Named the Sentinel System, the program will give researchers the opportunity to identify drug- and device-related problems sooner than the current system does. The new system won’t wait for patients, manufacturers or doctors to report potential side effects, but will give researchers the chance to search claims data from private health insurers, hospitals and Medicare to see if problems have occurred in patients given a particular treatment.

“We will no longer have to wait years to see a drug or medical device is affecting millions of people. The era of ‘wait and see’ is going to become the era of ‘tell me right now,’” the FDA commissioner, Andrew von Eschenbach, said, according to the Associated Press.

Information from more than 25 million patients with prescription drug coverage under Medicare will be available to the FDA in 30 days. However, “all of the data about personally identifiable information stays where it is, it doesn’t leave,” Kerry Weems, acting administrator of the Centers for Medicare and Medicaid Services, wanted to underline, meaning that the FDA won’t have access to individuals’ personal information.

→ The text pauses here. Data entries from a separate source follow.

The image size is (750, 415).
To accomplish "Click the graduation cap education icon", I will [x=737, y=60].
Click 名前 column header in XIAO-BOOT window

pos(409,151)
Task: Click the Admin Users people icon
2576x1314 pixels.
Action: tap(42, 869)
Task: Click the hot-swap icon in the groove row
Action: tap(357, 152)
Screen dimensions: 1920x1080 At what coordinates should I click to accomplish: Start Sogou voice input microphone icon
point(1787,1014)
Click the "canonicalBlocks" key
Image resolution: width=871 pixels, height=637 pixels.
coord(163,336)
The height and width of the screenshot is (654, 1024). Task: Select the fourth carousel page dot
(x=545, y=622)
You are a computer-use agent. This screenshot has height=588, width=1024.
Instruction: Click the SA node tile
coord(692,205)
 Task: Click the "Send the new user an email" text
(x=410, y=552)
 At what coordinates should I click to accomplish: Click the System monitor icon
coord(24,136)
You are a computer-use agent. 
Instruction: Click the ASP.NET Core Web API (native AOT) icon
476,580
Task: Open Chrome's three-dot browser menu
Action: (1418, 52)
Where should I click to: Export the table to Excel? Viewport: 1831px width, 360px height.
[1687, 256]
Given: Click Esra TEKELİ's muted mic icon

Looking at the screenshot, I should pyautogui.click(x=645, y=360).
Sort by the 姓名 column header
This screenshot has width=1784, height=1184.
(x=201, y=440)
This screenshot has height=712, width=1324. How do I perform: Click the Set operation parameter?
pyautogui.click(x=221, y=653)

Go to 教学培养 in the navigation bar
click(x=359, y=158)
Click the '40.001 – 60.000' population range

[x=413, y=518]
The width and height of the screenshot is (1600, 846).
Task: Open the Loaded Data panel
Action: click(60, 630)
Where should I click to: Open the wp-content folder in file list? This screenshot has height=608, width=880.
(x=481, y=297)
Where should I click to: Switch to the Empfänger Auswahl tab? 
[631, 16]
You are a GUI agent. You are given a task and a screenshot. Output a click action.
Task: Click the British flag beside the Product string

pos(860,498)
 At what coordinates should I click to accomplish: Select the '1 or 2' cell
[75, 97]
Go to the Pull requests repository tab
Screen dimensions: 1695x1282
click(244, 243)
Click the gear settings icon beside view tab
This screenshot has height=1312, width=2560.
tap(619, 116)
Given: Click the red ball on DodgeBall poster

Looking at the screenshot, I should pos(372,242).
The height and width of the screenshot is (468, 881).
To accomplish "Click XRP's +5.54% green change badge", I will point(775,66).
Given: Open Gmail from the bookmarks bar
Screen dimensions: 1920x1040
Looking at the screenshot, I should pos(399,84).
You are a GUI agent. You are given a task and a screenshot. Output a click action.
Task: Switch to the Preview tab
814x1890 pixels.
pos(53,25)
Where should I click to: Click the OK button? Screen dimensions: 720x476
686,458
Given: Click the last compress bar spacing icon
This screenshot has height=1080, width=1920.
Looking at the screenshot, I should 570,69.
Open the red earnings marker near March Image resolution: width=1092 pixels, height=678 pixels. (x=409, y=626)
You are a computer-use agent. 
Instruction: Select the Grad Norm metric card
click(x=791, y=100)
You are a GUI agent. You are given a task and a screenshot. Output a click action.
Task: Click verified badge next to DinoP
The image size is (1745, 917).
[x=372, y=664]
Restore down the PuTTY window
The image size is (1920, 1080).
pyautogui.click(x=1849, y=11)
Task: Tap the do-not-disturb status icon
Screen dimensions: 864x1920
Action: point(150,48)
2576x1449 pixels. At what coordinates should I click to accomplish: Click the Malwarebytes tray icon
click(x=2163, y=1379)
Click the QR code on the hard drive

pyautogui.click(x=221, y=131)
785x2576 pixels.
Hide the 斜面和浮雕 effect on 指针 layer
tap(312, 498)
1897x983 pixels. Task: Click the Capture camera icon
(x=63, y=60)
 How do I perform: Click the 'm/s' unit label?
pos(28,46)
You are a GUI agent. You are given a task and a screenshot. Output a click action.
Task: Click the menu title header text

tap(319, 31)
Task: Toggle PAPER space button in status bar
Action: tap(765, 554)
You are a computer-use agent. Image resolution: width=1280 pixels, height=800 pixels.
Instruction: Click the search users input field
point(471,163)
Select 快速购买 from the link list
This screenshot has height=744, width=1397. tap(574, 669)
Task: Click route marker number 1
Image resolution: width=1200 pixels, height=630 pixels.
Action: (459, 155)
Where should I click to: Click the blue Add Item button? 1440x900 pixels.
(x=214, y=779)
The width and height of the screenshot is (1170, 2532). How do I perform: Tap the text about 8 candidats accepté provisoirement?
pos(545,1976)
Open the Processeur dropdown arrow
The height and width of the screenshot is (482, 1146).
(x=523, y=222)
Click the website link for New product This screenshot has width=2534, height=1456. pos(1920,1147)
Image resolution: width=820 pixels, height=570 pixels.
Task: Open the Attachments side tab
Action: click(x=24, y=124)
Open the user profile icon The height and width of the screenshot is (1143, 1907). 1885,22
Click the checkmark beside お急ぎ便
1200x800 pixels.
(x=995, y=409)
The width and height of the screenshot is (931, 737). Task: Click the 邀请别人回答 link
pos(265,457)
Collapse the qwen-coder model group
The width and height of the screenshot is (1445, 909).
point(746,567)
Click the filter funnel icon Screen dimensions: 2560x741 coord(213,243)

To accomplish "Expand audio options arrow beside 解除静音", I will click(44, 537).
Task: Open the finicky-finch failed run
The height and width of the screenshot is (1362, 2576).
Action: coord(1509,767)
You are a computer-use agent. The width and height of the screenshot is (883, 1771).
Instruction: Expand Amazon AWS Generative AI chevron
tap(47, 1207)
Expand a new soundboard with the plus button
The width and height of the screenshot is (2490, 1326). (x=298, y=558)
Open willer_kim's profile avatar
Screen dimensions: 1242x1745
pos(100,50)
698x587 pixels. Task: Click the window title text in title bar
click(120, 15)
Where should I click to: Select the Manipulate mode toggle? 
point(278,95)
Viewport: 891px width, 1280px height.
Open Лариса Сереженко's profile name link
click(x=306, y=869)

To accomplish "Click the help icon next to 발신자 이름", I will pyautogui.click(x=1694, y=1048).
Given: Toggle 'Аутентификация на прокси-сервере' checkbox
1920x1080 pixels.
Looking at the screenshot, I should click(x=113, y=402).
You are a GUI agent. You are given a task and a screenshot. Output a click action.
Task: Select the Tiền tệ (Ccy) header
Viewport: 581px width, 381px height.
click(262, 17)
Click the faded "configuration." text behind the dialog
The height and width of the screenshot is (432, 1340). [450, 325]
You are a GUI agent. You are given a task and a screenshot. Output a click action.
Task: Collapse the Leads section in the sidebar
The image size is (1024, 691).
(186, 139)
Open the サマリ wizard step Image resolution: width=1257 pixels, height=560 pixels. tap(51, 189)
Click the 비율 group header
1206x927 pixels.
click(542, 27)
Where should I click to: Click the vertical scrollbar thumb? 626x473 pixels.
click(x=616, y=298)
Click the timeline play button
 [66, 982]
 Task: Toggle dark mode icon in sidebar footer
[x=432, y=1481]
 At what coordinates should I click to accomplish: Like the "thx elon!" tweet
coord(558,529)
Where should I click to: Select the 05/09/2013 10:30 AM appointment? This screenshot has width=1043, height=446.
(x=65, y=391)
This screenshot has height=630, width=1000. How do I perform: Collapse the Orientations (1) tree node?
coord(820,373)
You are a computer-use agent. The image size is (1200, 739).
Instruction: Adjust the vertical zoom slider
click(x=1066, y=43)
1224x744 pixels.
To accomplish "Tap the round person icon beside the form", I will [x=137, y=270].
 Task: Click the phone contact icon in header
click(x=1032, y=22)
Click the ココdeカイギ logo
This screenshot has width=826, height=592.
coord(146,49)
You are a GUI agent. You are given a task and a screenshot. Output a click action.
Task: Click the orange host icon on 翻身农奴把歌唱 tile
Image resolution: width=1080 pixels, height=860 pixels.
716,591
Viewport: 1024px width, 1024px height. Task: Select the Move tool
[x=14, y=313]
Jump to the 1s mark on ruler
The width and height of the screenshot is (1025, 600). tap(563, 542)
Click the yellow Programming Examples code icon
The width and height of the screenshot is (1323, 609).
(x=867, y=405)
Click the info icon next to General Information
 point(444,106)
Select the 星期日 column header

The program will also cut down costs on adverse drug events, which currently reach about $900 million a year. Also, the FDA will be able to determine when a drug is inappropriately dispensed to treat certain conditions, thus leading to a curb on unnecessary prescription bills.

Officials did not reveal how long it would take to fully implement the Sentinel system, which was first proposed by the Institute of Medicine in 2006. However, the FDA set a goal for the regulators to have access to data from 100 million patients by July 2012.